START Available data
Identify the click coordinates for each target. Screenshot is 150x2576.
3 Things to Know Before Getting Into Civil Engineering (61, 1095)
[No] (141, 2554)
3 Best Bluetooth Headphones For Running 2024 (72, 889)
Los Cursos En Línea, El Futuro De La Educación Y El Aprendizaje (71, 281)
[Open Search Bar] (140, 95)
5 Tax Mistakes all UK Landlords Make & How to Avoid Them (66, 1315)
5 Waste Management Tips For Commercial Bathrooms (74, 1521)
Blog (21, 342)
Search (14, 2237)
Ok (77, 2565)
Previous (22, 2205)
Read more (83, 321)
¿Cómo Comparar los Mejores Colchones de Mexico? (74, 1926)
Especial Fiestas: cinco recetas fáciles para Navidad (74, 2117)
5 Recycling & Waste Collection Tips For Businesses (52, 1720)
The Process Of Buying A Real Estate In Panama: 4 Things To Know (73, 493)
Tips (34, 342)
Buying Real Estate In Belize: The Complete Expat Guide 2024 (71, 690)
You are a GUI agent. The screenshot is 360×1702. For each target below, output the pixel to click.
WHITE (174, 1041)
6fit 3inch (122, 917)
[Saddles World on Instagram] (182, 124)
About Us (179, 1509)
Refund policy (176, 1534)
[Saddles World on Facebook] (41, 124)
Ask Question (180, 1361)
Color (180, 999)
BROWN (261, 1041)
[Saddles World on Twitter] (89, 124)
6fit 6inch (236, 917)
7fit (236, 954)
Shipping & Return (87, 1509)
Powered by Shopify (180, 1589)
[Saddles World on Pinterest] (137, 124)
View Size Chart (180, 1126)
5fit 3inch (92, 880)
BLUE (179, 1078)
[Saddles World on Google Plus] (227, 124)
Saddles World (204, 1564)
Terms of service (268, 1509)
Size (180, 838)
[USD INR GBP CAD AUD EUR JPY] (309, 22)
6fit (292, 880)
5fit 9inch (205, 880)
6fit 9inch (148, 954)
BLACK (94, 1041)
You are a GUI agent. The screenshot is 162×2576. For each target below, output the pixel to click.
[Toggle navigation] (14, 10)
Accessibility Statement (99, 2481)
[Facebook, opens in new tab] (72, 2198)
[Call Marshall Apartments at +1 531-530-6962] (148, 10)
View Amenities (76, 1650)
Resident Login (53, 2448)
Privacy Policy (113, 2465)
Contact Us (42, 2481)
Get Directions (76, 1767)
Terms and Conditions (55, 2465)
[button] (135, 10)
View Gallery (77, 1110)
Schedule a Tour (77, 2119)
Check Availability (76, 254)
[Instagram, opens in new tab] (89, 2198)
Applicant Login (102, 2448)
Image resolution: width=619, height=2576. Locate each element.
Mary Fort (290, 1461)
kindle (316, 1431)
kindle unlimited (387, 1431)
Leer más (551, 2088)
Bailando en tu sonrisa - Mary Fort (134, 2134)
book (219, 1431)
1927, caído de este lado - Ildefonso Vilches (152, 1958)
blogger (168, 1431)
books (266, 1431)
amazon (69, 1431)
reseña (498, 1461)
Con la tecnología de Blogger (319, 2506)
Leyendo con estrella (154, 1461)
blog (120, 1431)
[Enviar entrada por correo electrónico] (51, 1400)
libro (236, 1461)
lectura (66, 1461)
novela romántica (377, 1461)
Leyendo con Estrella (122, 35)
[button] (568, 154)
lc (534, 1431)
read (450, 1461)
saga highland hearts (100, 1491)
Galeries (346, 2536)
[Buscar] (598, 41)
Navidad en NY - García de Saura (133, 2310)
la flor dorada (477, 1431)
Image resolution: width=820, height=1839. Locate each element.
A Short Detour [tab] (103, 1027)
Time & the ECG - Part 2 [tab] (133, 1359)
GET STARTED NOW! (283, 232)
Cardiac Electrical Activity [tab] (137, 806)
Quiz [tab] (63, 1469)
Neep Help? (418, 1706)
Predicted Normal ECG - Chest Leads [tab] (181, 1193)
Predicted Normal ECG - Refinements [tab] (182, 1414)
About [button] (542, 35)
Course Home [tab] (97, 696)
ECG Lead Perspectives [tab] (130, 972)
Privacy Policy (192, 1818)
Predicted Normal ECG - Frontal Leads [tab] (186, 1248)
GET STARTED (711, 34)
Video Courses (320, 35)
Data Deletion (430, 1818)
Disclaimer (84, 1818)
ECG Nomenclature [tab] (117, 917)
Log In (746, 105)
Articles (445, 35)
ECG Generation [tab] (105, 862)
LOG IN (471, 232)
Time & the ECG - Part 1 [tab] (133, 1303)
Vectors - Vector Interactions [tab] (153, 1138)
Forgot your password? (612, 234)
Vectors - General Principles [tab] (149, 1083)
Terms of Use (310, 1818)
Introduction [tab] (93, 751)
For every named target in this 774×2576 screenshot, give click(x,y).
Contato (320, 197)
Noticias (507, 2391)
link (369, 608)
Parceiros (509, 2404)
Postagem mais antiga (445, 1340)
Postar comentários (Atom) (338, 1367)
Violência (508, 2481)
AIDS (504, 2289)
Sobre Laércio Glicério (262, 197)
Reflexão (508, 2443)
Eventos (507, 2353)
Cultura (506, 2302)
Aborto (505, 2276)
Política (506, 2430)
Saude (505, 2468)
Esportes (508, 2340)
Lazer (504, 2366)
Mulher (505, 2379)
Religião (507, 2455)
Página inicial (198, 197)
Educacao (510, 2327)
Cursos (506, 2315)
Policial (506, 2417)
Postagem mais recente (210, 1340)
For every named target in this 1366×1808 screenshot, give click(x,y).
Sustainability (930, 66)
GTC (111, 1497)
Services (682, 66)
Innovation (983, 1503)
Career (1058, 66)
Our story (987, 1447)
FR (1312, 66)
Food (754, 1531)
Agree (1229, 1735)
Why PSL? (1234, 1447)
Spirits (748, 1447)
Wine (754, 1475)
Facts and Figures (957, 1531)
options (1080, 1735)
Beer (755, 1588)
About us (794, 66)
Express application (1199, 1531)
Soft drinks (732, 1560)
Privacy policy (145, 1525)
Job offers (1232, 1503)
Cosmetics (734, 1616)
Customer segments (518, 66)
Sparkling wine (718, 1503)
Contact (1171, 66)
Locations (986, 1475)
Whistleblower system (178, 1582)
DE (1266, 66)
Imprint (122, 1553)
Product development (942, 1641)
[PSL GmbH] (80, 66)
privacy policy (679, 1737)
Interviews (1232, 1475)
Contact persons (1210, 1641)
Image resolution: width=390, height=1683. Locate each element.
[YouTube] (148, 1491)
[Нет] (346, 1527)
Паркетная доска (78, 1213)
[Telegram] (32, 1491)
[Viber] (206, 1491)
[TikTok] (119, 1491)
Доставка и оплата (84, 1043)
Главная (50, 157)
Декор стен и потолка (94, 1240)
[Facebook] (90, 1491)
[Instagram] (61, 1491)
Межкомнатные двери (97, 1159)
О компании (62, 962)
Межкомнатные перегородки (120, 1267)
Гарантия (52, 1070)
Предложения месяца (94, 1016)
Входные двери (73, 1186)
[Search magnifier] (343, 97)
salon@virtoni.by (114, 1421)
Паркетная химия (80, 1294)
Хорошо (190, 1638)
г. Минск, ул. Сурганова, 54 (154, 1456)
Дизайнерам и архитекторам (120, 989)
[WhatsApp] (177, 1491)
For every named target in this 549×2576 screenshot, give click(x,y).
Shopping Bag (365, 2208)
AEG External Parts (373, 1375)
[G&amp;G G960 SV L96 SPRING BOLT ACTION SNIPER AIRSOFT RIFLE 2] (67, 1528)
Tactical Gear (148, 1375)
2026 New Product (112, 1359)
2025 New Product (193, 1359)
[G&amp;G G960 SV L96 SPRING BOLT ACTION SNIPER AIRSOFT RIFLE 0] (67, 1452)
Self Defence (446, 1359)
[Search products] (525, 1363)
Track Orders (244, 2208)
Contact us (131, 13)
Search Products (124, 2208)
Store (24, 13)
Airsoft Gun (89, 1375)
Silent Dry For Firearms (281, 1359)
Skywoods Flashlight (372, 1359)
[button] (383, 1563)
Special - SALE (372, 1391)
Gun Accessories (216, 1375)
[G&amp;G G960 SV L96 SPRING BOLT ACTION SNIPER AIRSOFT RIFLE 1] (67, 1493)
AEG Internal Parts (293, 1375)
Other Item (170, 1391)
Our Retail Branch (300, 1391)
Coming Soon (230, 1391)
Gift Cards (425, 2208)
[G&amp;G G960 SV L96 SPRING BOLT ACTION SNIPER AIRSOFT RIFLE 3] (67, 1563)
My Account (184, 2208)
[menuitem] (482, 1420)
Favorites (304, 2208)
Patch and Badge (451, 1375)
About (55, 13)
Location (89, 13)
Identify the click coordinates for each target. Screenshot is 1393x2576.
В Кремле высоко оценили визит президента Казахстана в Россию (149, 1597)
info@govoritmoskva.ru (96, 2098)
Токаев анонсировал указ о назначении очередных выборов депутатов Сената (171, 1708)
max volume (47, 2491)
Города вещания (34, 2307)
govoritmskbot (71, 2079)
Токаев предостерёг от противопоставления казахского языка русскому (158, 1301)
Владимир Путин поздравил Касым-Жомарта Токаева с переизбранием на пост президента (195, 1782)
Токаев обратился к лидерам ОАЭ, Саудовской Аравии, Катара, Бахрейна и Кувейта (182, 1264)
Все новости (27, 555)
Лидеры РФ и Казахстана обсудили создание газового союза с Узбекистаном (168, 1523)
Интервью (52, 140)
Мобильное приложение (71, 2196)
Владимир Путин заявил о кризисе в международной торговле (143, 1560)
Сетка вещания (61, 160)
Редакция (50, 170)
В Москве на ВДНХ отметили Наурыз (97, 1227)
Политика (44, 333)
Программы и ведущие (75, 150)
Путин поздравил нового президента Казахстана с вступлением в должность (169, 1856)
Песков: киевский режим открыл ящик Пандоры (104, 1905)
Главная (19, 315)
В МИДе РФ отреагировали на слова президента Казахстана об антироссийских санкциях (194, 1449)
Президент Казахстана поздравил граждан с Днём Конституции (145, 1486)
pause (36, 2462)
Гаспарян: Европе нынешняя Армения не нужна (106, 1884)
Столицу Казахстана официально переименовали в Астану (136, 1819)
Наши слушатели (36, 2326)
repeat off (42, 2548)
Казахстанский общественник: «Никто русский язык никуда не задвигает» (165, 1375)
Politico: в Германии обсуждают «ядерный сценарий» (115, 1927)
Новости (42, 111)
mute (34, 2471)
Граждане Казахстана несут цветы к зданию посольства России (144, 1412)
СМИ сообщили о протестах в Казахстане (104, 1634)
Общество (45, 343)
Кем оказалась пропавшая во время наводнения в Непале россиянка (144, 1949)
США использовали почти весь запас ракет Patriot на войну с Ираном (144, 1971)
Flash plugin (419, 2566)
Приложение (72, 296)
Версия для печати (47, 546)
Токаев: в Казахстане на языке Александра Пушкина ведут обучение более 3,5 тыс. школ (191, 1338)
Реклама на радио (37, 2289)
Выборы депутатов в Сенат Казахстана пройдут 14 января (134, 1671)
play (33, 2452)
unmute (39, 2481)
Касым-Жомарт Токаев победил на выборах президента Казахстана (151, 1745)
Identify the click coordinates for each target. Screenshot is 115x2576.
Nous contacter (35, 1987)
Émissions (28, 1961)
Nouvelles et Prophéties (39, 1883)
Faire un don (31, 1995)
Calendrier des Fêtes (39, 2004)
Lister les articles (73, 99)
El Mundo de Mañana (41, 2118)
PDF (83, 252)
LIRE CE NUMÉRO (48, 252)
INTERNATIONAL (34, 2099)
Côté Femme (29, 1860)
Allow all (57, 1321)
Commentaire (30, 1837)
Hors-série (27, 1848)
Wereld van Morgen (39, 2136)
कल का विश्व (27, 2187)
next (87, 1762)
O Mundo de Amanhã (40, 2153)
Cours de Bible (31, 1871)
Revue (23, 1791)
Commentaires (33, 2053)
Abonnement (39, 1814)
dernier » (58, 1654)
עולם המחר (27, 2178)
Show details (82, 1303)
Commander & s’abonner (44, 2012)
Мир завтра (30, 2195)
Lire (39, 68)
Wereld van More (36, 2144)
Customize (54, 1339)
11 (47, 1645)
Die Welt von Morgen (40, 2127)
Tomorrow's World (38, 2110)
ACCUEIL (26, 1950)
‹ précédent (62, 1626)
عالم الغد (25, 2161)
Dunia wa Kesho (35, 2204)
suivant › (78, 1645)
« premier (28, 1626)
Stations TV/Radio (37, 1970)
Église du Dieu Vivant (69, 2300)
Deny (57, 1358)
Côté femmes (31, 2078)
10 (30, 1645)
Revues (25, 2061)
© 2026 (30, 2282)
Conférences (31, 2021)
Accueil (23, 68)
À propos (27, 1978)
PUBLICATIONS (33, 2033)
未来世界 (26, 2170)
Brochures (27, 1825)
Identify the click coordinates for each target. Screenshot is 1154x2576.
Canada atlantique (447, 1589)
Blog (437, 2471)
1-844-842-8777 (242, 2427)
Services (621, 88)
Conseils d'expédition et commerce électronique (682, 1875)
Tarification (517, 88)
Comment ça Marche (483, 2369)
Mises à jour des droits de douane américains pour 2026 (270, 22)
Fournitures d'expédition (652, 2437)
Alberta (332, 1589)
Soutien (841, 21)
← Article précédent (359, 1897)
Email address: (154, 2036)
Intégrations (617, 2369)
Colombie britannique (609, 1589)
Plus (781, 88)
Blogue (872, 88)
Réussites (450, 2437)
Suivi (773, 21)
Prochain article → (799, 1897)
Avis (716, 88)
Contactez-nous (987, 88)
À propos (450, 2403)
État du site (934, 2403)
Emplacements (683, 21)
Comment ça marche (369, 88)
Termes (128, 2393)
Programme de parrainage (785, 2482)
END Available data
Work task - Using the records above, restate word for word the lines from the one with "unmute (39, 2481)" through the one with "À propos (27, 1978)", both included.

Your response -
unmute (39, 2481)
Касым-Жомарт Токаев победил на выборах президента Казахстана (151, 1745)
Identify the click coordinates for each target. Screenshot is 115x2576.
Nous contacter (35, 1987)
Émissions (28, 1961)
Nouvelles et Prophéties (39, 1883)
Faire un don (31, 1995)
Calendrier des Fêtes (39, 2004)
Lister les articles (73, 99)
El Mundo de Mañana (41, 2118)
PDF (83, 252)
LIRE CE NUMÉRO (48, 252)
INTERNATIONAL (34, 2099)
Côté Femme (29, 1860)
Allow all (57, 1321)
Commentaire (30, 1837)
Hors-série (27, 1848)
Wereld van Morgen (39, 2136)
कल का विश्व (27, 2187)
next (87, 1762)
O Mundo de Amanhã (40, 2153)
Cours de Bible (31, 1871)
Revue (23, 1791)
Commentaires (33, 2053)
Abonnement (39, 1814)
dernier » (58, 1654)
עולם המחר (27, 2178)
Show details (82, 1303)
Commander & s’abonner (44, 2012)
Мир завтра (30, 2195)
Lire (39, 68)
Wereld van More (36, 2144)
Customize (54, 1339)
11 (47, 1645)
Die Welt von Morgen (40, 2127)
Tomorrow's World (38, 2110)
ACCUEIL (26, 1950)
‹ précédent (62, 1626)
عالم الغد (25, 2161)
Dunia wa Kesho (35, 2204)
suivant › (78, 1645)
« premier (28, 1626)
Stations TV/Radio (37, 1970)
Église du Dieu Vivant (69, 2300)
Deny (57, 1358)
Côté femmes (31, 2078)
10 (30, 1645)
Revues (25, 2061)
© 2026 (30, 2282)
Conférences (31, 2021)
Accueil (23, 68)
À propos (27, 1978)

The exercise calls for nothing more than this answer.